I want to solve the following exercise from Dummit & Foote's Abstract Algebra (exercise 10 in page 106):

Prove part (2) of the Jordan-Hölder Theorem by induction on $\min\{r,s\}$. [Apply the inductive hypothesis to $H=N_{r-1} \cap M_{s-1}$ and use the preceding exercises.]

The Jordan-Hölder Theorem as stated in the book is:

Let $G$ be a finite group with $G \neq 1$. Then

1. $G$ has a composition series and

2. The composition factors in a composition series are unique, namely, if $1=N_0 \leq N_1 \leq \dots \leq N_r=G$ and $1=M_0 \leq M_1 \leq \dots \leq M_s=G$ are two composition series for $G$, then $r=s$ and there is some permutation $\pi$ of $\{1,2,\dots,r\}$ such that $$M_{\pi(i)} / M_{\pi(i)-1} \cong N_i/N_{i-1}, \; \; \; \; \; \; \; \; \; \; \; 1 \leq i \leq r.$$

My attempt:

We induct on $n:=\min\{r,s\}$. The case $n=2$ was proven in Exercise 9. We assume the induction hypothesis holds for all groups with two composition series the shorter length of which is $<n$. Let $G$ be a group with two composition series as stated in the theorem such that $\min\{r,s\}=n$. The hint suggests to consider $H=N_{r-1} \cap M_{s-1}$. However, I don't see how: I don't have two composition series for $H$ in mind, and even if I had, I (seemingly) couldn't deduce anything about the composition factors of $G$.

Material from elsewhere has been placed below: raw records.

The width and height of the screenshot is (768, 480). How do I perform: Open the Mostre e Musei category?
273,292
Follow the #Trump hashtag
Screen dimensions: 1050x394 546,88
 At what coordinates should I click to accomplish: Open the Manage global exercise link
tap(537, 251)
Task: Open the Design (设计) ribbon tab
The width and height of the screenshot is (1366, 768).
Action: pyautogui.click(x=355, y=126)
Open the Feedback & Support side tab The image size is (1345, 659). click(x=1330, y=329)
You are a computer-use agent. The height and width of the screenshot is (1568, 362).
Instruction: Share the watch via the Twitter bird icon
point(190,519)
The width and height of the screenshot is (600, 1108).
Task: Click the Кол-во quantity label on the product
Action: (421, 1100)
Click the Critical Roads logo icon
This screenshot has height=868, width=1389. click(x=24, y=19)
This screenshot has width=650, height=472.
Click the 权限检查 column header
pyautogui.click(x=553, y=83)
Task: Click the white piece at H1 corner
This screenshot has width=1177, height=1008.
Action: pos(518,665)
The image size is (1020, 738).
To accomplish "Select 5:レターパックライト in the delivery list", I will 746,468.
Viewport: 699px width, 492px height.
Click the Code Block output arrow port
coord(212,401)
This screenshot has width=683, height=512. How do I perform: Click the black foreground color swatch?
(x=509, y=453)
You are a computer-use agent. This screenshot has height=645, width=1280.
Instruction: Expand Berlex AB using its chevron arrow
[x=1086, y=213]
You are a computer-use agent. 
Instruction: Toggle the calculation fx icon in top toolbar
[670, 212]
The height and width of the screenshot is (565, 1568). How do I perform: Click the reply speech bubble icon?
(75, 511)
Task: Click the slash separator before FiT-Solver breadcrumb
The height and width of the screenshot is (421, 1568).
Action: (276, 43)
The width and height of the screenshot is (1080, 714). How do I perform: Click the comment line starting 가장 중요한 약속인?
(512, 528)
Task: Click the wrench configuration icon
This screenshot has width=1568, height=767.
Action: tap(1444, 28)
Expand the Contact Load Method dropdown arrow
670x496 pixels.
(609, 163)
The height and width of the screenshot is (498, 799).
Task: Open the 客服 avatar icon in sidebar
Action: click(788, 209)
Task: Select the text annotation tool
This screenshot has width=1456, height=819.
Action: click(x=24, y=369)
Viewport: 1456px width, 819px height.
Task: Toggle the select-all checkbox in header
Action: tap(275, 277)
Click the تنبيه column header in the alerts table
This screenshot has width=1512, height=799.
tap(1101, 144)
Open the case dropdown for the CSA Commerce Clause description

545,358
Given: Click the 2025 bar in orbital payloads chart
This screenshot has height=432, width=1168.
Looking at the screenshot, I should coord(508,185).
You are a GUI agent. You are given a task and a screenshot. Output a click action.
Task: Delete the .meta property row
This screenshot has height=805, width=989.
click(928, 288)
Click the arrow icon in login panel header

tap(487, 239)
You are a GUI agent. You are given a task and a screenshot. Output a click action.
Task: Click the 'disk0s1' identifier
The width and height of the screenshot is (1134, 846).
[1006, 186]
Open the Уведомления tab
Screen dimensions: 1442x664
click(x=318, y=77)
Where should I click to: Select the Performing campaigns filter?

If $N_{r-1}=M_{s-1}$ then you can use induction, so assume not.
Choose a composition series of $H$. Now we have four composition series of $G$, your two original ones, and two that go through $H$ (it's best to draw a picture). Two of the series go through $N_{r-1}$ and the other two go through $M_{s-1}$, so you can apply induction to both of those.
To finish off the proof, you need the isomorphisms $G/N_{r-1} \cong M_{s-1}/H$ and $G/M_{s-1} \cong N_{r-1}/H$, which come from the Second Isomorphism Theorem.
Hint: Observe that when $N_{r-1} \neq M_{s-1}$, we have $N_{r-1}M_{s-1} = G$. Then draw the chains side by side and investigate $H = N_{r-1} \cap M_{s-1}$, which the two chains share (Can you say more about this, what does its factor say? Can you apply 2. isomorphism theorem?).